# Facebook Find: WW2 G519 Huffman Military Bike



## REDAIR13 (Mar 9, 2020)

So I just managed to grab this bike off of Facebook.

Looks be built by Huffman in 1943. Serial H119077. The bike came out the Lake City Ammunition Plant in Independence MO, which opened in 1941. The bike has been repainted a few times with the same olive green that was used on these bikes. Looking for a seat and headlight for it. 

I believe this is the 33rd one now known to exist according to the serial number project on WW2 Huffmans


----------



## fordmike65 (Mar 9, 2020)




----------



## Fred Green (Mar 9, 2020)

Hey,

     Congrats, Nice pick up!!!! Love the Lake City Ammo Dump tag!!


----------



## ChadC (Mar 9, 2020)

Nice score! Looking forward to more pictures!


----------



## johan willaert (Mar 9, 2020)

Great find! Nice to see the flat rims opposed to the more common drop center models


----------



## Whitey1736 (Mar 9, 2020)

Nice find, lucky you


----------



## blackcat (Mar 9, 2020)

Hello;
Beautiful find, really superb 
Regards;
Serge


----------



## Mercian (Mar 10, 2020)

Hi,

Nice bike, and I especially like the LCA tag which probably gives you it's history. It would be interesting to know if that was rivetted to the first layer of paint (though we'll probably never know).

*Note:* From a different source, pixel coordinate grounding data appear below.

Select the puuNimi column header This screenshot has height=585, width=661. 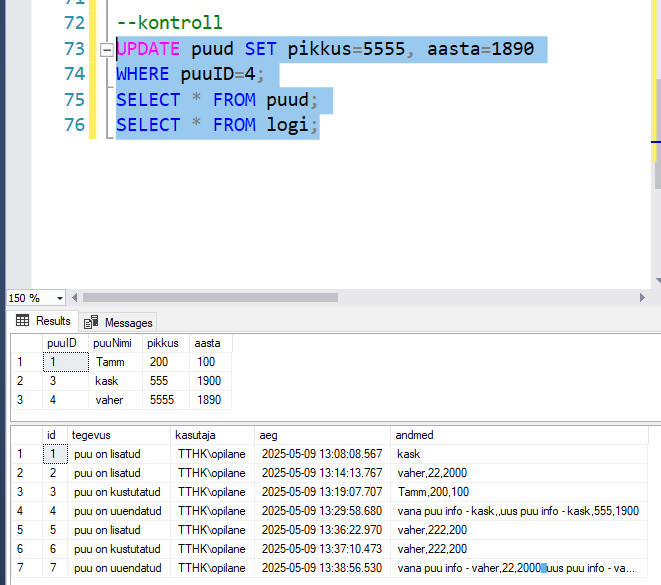[x=114, y=343]
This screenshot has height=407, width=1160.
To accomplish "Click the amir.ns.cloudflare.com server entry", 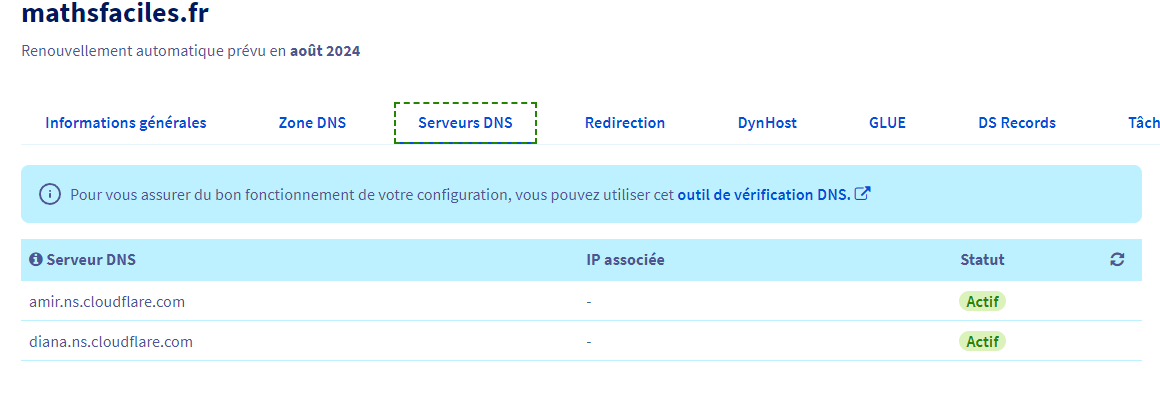I will tap(107, 301).
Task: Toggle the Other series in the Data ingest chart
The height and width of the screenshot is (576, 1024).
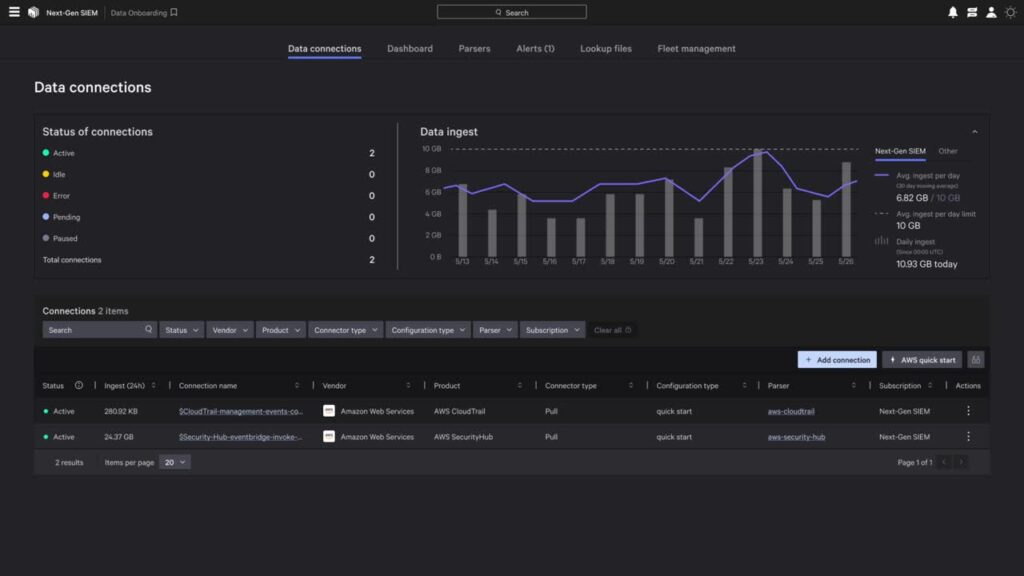Action: point(948,151)
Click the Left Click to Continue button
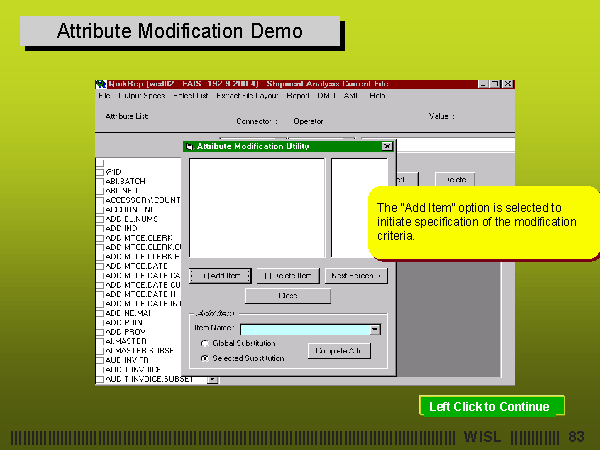Screen dimensions: 600x450 [490, 406]
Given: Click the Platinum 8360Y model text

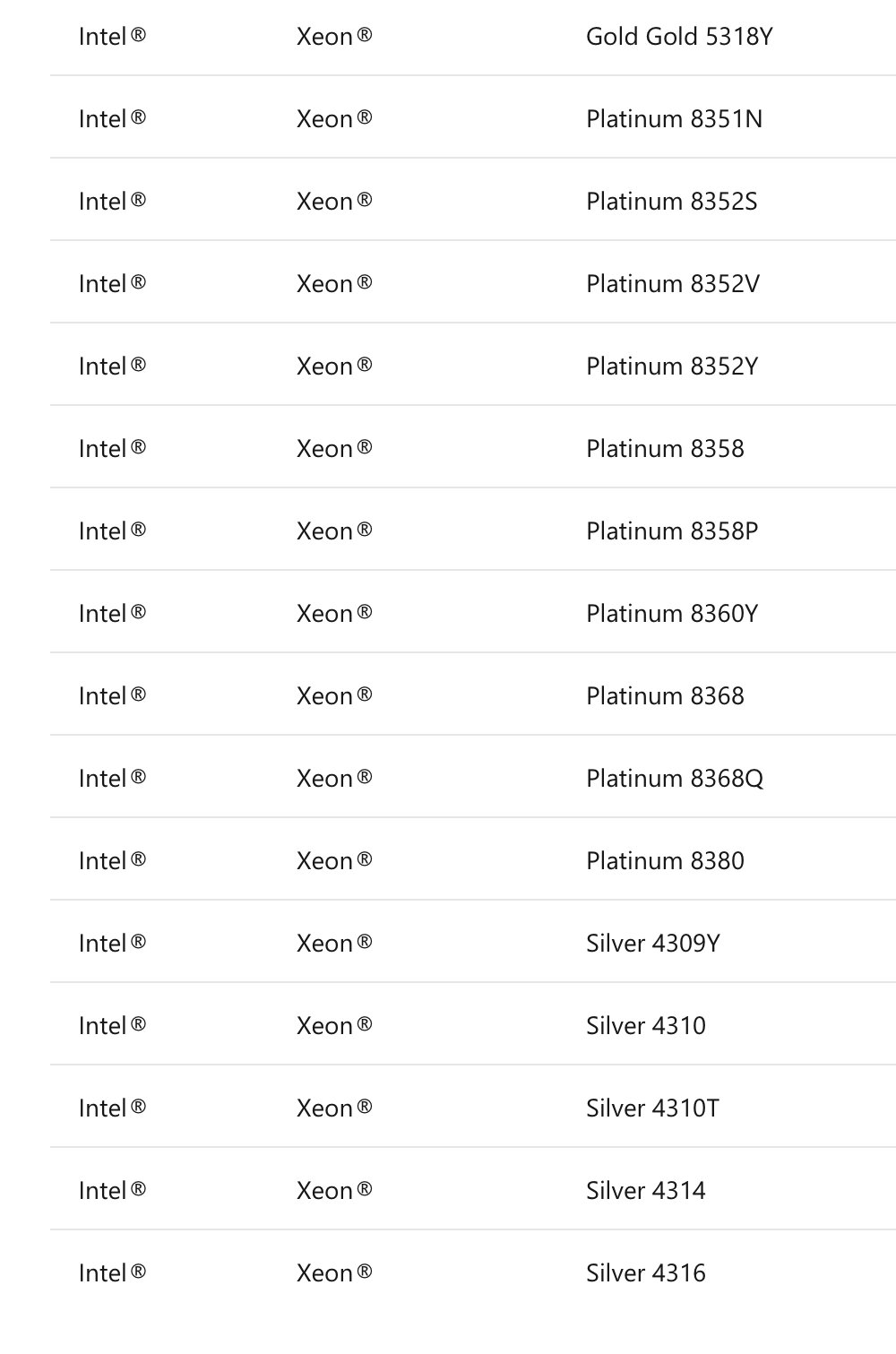Looking at the screenshot, I should (x=671, y=614).

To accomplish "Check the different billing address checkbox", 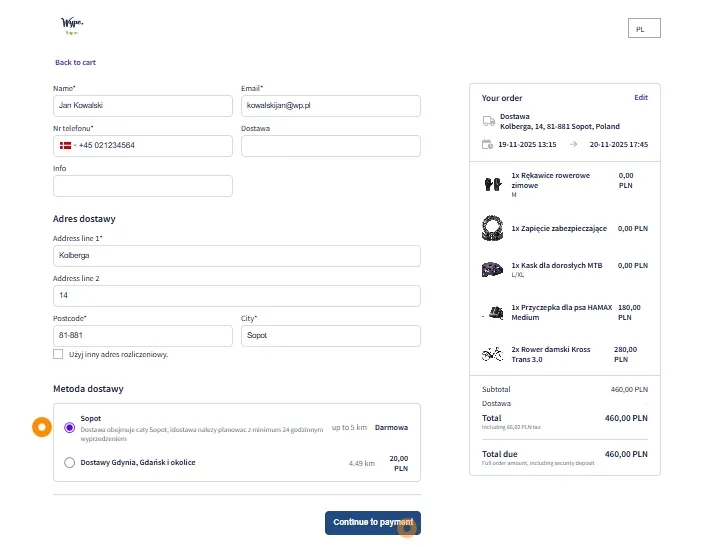I will (58, 354).
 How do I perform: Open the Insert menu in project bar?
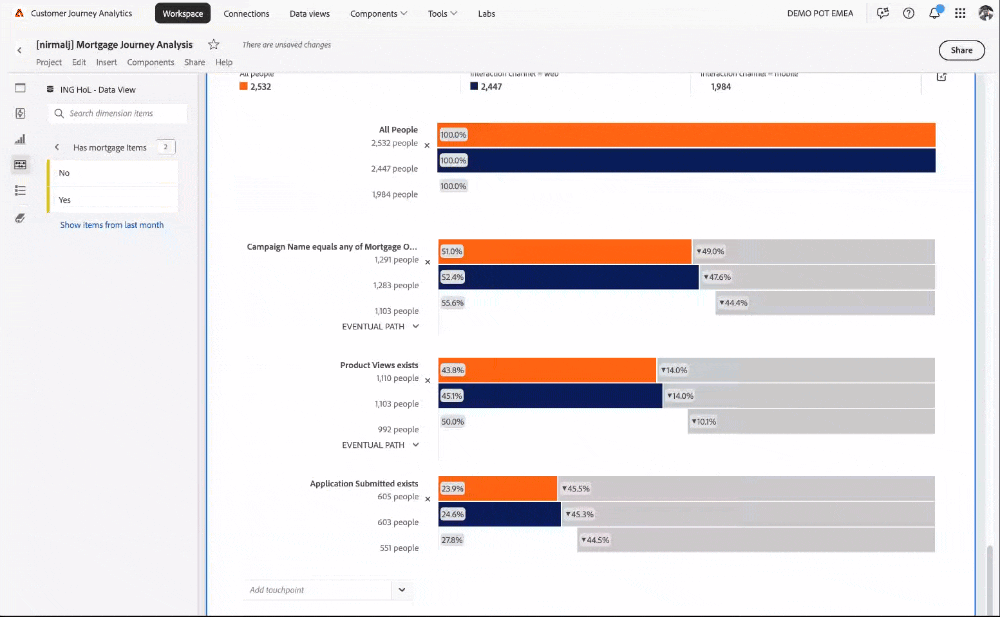click(107, 62)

Could I ask a couple of questions?

You refer to a serial number project on WW2 Huffmans. Is it on this site? I'm collecting these numbers also, so if there is another listing it would be useful for me to know (or, since I've put it on this site, it may be the list I'm compiling - in which case you're now on it! ). I have 32 on this list, with yours as 5th oldest in the second contract (13th oldest overall).

To help with this list, can you tell me the date numbers stamped on the back of the fork bridge? (I guess 63 or 73, June or July 1943).

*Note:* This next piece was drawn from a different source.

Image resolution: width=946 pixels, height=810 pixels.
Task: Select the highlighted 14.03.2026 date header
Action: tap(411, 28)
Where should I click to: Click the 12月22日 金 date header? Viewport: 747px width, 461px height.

Also, the date letter and number on the Morrow brake?  (I guess M2 or M3, second or third quarter 1943).

I appreciate these might be clogged with paint, and so don't worry if they're not readable.

Thanks for your help.

Best Regards,

Adrian


----------



## REDAIR13 (Mar 10, 2020)

Mercian said:


> Hi,
> 
> Nice bike, and I especially like the LCA tag which probably gives you it's history. It would be interesting to know if that was rivetted to the first layer of paint (though we'll probably never know).
> 
> ...





The fork has a 73 Stamp on the back of it. I will need to work on cleaning the hub to get the date letter and number.


----------



## Mercian (Mar 10, 2020)

Hi, and Thanks, 

that helps a lot. (-:

73 is July of 43.

Best Regards,

Adrian


----------



## DaGasMan (Mar 10, 2020)

Just a guess, LCA = Lake City Arsenal ? Good find.


----------



## rollfaster (Mar 10, 2020)

Excellent!!


----------



## REDAIR13 (Mar 10, 2020)

DaGasMan said:


> Just a guess, LCA = Lake City Arsenal ? Good find.

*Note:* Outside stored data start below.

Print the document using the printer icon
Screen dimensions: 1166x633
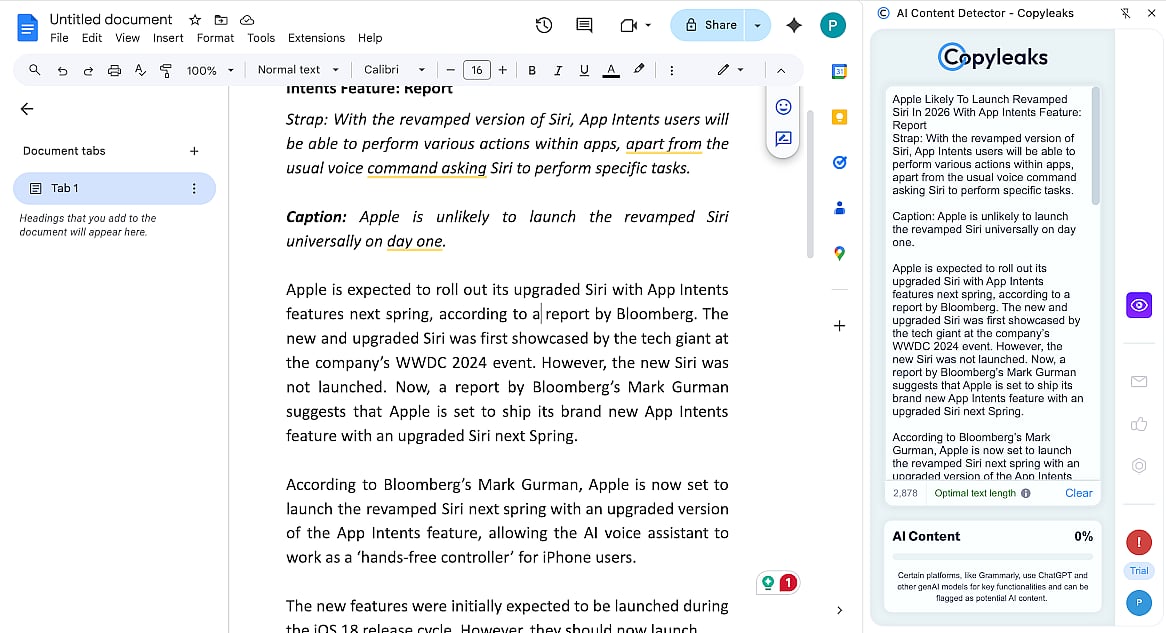pos(114,70)
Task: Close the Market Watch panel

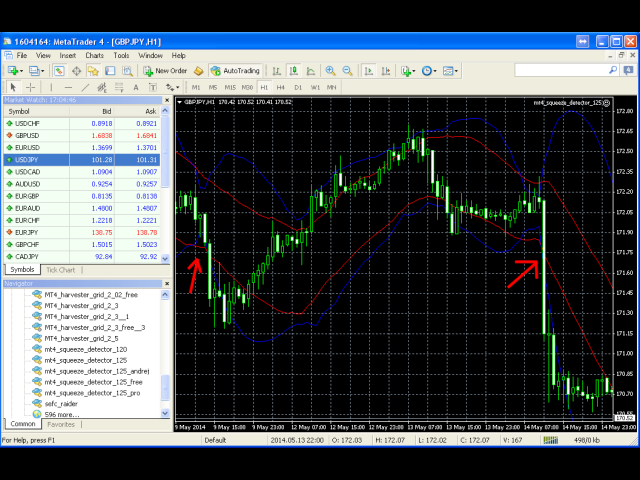Action: (166, 100)
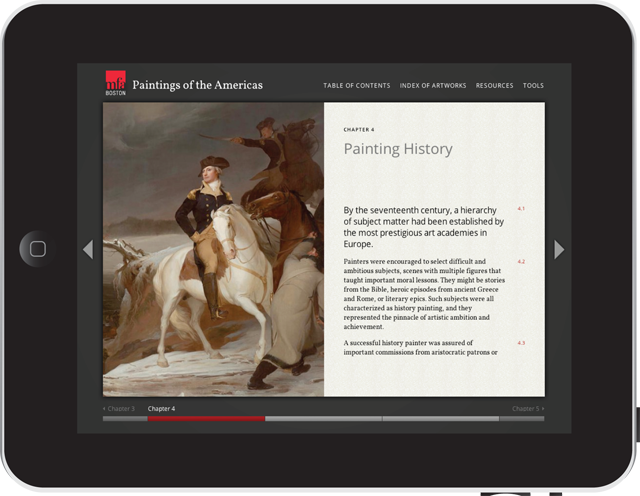
Task: Click paragraph marker 4.1
Action: tap(521, 209)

Yes Lake City Ammo. Independence MO, opened in 1941.


----------



## Rivnut (Mar 11, 2020)

LCAAP - Lake City Army Ammunition Plant - manufactures small arms ammunition. 5.56. 7.62, 50 caliber, and some others for training and combat. It's the facility used for development and testing of ammunition for small caliber ammunition. Currently operated by Winchester Arms.


----------



## REDAIR13 (Mar 13, 2020)

The bike will be for sale once a proper seat is obtained for those that could be interested.


----------



## REDAIR13 (Mar 17, 2020)

The bike has been posted in the for sale section.


----------



## Mercian (Mar 20, 2020)

Rivnut said:


> LCAAP - Lake City Army Ammunition Plant - manufactures small arms ammunition. 5.56. 7.62, 50 caliber, and some others for training and combat. It's the facility used for development and testing of ammunition for small caliber ammunition. Currently operated by Winchester Arms.




Hi All,

There's a fairly detailed historical survey of the plant available from the Smithsonian here:



			http://lcweb2.loc.gov/master/pnp/habshaer/mo/mo0500/mo0507/data/mo0507data.pdf
		


This explains that the plant was the first of it's type when built, being the prototype for six similar facilities built during WW2.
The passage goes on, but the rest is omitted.